→ **ページ抜粋**:

こんにちは。グラフィックファシリテーターの、やまざきゆにこです。前回に引き続き、「筆がグイグイ走る!が教えてくれること」の第二弾です。
「筆がグイグイ走る」のは、発言者の発言の中身、例えばその着眼点やわかりやすさのおかげに尽きると日々感じているのですが、その中でも最近特に実感するのは「優秀なリーダーシップを発揮している人の話は、なんて描きやすいんだろう!」ということです。
前回は「いいこと言ってるなあ!」という発言を絵にしてしまう話を書きましたが、今回は「いいこと言ってるなあ!」だけでは終わらせない人たちの絵の話、「いいなあ!」を実現していく力のある人たちが描かせる絵の話、とも言えると思います。
- 「力強いリーダーシップを発揮する人とは」
- 「メンバーや聞き手を動かす人とは」
- 「こういう話ができる人たちなんだ!」
ということに気付かされる日々。今日はそんな私の勝手な確信を私なりに分析し、ご報告したいと思います。

→ **資料**:
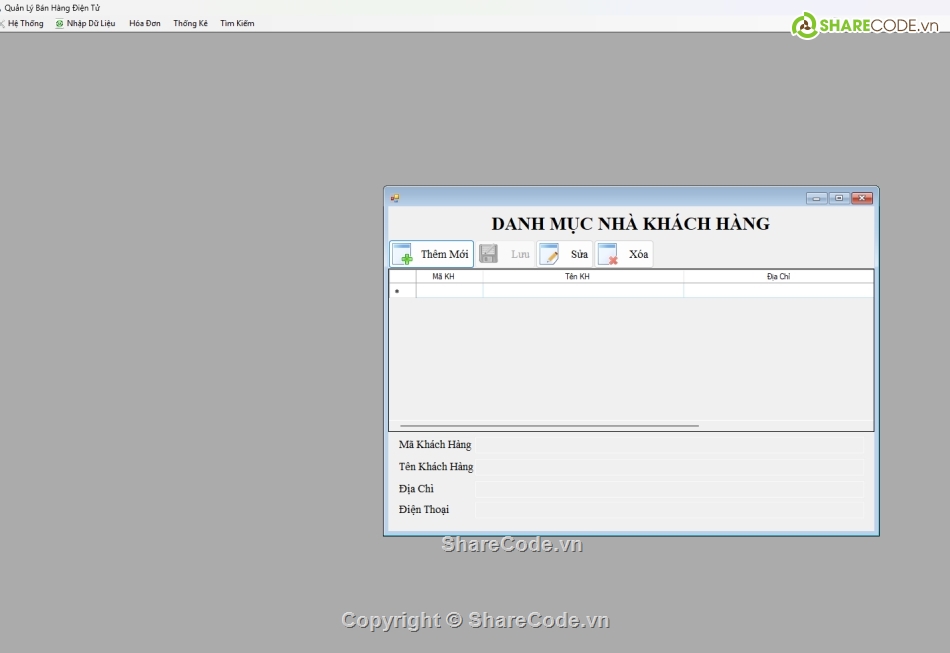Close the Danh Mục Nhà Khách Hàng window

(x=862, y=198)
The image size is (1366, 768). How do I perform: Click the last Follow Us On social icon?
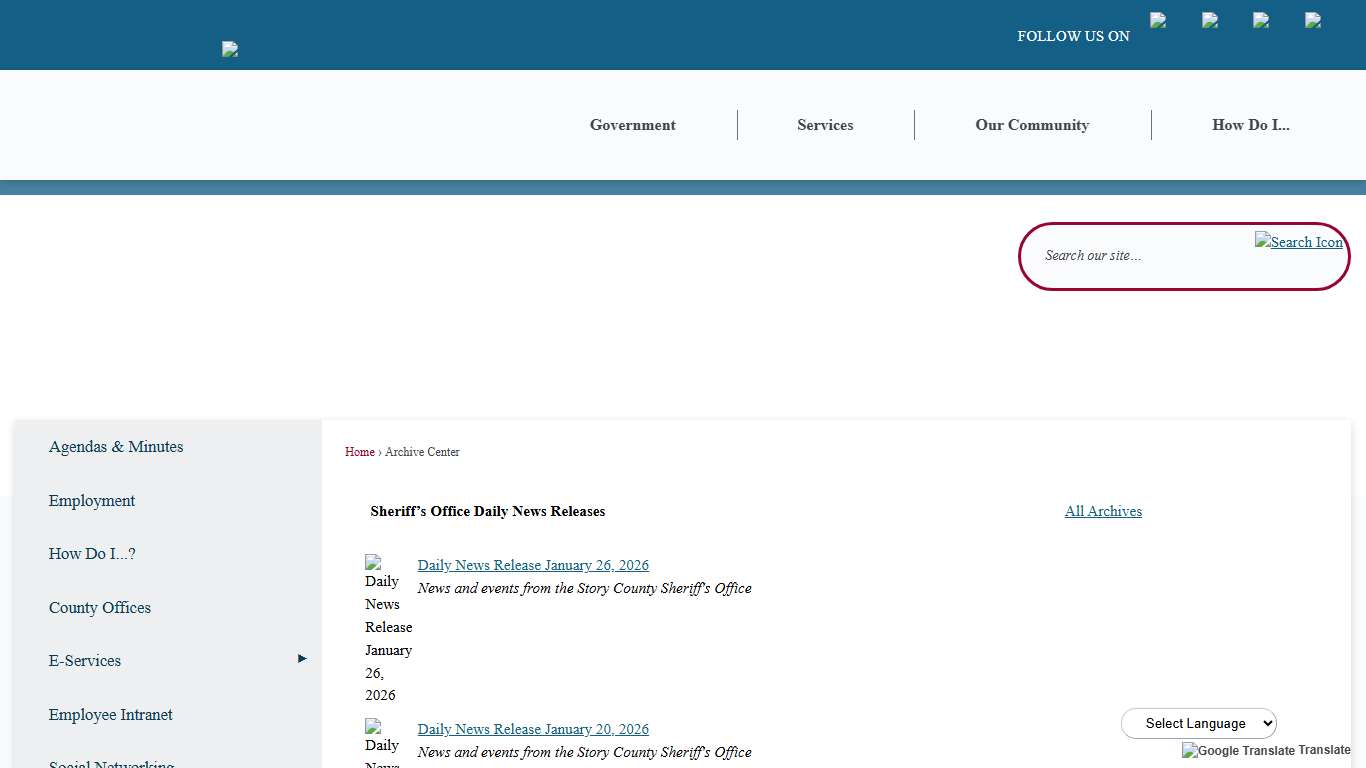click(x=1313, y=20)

→ **やること一覧**:
a: グラフィックファシリテーションの文章のうち、「前回は「いいこと言ってるなあ」から始まり「- 「こういう話ができる人たちなんだ!」」で終わる部分を一字一句そのまま書き写してください。
b: グラフィックファシリテーションについての文章を、途切れたところから書き継いでください。

→ **順番どおりの回答**:
a:
前回は「いいこと言ってるなあ!」という発言を絵にしてしまう話を書きましたが、今回は「いいこと言ってるなあ!」だけでは終わらせない人たちの絵の話、「いいなあ!」を実現していく力のある人たちが描かせる絵の話、とも言えると思います。
- 「力強いリーダーシップを発揮する人とは」
- 「メンバーや聞き手を動かす人とは」
- 「こういう話ができる人たちなんだ!」

b:
では早速、どんな絵を描いたのか、いつものように実例からご紹介します。
「いいなあ、その例え!」
この絵はオーケストラを指揮する“指揮者”の絵です。
このワークショップのテーマは「“調和”」というちょっと抽象的なテーマでした。
“調和”を体感する方法として用意されていたのは絵の具セット。参加者は3色(赤青黄)の絵の具から様々な色をつくるところからスタート。そうして微妙な違いや相性を感じ取るというわけですが…。
講師は「正確に色をつくることが目的ではなく、全体を見て色の“調和”を感じてほしい」と何度も言ってましたが、参加者は慣れない絵の具を前に正しい割合で色を混ぜることに精一杯!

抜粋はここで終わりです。